_SHORT PROBLEM_. Rewrite the material from its first line through the line containing "click(x=105, y=410)", changing "BTC" to "Bitcoin" and leaving everything else unchanged.

_DATA ENTRIES_.
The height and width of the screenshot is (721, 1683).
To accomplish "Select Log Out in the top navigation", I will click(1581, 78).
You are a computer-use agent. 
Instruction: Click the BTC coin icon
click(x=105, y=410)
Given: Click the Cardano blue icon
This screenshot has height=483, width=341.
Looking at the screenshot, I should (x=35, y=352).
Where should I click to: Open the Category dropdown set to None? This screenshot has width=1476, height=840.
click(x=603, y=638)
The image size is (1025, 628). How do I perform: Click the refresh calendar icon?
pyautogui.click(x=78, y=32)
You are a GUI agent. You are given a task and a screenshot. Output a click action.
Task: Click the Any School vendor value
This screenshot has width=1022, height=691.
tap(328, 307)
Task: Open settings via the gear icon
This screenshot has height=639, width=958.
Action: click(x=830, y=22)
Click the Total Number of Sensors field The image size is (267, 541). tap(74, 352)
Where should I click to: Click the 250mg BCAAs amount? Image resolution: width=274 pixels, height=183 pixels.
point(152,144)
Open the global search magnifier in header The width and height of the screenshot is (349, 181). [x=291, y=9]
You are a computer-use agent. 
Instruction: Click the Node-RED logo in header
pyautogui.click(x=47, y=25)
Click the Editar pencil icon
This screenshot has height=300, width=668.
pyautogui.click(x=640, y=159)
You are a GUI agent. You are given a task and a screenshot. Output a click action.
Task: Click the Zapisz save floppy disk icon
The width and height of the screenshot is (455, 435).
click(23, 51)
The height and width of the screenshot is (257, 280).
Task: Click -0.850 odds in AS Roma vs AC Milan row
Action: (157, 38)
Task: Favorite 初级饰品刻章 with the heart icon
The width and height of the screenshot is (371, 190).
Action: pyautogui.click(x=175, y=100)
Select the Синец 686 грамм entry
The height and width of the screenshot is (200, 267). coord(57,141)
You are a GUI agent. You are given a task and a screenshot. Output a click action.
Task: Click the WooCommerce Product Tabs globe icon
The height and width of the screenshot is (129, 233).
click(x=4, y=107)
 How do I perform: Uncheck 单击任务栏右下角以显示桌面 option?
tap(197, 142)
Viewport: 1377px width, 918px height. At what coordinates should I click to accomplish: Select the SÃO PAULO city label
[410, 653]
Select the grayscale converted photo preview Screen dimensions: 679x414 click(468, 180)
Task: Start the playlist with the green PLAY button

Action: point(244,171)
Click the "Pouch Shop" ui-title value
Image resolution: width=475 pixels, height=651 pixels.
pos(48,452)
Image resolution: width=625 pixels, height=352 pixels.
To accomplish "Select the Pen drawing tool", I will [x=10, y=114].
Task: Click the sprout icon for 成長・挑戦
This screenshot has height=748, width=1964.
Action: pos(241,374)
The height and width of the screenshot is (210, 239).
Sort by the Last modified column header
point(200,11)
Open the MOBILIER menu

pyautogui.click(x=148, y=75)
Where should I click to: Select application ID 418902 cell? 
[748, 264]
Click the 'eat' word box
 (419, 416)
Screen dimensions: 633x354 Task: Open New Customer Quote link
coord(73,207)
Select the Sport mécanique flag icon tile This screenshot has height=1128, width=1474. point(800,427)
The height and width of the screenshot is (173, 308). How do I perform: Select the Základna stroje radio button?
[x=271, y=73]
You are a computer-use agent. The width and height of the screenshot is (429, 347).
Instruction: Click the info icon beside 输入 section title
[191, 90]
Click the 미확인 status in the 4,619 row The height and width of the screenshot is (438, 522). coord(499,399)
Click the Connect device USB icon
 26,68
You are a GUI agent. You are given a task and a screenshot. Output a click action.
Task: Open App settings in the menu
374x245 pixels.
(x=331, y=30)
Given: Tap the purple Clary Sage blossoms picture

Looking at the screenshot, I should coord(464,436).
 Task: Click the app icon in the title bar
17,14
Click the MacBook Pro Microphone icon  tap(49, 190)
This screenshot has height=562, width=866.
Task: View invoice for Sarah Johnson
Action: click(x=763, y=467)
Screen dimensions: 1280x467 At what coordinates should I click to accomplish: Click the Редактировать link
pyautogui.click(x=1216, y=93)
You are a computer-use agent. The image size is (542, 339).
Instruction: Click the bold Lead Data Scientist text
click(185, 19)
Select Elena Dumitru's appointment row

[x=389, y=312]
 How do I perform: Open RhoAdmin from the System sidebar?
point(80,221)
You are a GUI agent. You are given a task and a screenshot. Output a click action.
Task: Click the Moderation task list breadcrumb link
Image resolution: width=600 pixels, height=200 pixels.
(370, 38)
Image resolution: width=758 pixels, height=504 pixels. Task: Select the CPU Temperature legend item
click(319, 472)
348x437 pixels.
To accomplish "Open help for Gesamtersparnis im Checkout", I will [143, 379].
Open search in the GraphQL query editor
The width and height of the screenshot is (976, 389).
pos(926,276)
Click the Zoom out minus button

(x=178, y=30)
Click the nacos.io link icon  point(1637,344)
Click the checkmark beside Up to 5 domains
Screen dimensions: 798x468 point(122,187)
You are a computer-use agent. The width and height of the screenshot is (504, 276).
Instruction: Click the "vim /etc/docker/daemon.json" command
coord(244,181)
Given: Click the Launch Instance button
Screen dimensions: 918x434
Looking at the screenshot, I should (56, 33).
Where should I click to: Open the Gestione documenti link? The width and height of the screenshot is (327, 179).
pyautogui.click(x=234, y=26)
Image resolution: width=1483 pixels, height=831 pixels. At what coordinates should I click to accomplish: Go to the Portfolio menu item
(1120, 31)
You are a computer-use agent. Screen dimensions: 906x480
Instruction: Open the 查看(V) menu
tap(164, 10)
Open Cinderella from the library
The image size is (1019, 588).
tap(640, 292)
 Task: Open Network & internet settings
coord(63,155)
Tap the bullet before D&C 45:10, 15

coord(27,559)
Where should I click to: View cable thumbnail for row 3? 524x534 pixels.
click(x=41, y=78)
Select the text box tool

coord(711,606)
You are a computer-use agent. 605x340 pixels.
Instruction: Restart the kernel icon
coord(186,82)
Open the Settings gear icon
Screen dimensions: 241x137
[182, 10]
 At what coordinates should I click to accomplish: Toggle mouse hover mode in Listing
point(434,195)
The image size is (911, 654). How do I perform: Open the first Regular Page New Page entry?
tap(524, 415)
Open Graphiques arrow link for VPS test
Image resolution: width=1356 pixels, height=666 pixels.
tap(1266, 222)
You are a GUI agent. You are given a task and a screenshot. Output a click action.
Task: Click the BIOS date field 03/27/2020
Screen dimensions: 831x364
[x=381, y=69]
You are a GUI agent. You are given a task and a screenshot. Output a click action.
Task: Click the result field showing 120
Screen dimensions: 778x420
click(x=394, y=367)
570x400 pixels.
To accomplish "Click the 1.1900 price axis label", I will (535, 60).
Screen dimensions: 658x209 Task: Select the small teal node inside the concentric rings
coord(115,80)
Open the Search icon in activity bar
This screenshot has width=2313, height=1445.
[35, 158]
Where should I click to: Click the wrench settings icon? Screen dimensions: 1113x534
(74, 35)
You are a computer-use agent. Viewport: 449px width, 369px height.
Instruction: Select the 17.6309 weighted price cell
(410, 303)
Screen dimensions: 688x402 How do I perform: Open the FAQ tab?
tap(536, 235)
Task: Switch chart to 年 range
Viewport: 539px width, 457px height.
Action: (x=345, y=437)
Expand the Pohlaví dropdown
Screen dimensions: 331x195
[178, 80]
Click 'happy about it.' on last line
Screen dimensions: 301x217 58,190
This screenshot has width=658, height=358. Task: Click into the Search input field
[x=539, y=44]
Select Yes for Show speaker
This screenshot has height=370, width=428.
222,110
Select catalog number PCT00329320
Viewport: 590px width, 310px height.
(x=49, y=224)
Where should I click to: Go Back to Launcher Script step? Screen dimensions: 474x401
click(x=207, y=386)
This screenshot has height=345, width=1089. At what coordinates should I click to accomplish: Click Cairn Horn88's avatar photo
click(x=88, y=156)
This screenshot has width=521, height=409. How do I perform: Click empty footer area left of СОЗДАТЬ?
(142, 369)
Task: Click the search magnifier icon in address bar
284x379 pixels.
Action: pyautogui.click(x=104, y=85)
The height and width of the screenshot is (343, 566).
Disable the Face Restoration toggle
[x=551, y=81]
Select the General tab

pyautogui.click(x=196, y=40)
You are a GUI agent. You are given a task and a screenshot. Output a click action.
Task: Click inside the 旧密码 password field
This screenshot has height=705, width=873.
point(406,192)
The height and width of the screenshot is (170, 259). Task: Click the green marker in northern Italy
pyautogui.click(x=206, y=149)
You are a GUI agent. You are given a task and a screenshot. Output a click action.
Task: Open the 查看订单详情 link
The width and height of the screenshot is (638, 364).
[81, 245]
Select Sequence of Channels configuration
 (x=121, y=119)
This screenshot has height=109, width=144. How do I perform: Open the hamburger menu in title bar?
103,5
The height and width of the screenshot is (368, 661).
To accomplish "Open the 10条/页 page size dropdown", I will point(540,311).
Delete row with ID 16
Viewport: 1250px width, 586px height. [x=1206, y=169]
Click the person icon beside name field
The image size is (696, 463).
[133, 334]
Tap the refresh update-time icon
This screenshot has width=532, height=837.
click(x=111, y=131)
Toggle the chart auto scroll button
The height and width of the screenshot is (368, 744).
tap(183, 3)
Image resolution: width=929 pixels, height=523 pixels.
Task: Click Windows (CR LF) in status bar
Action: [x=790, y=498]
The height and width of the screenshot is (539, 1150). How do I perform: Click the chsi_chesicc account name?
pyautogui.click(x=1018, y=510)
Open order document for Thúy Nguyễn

_RESULT_.
The height and width of the screenshot is (721, 1683).
To accomplish "Select Log Out in the top navigation", I will click(1581, 78).
You are a computer-use agent. 
Instruction: Click the Bitcoin coin icon
click(x=105, y=410)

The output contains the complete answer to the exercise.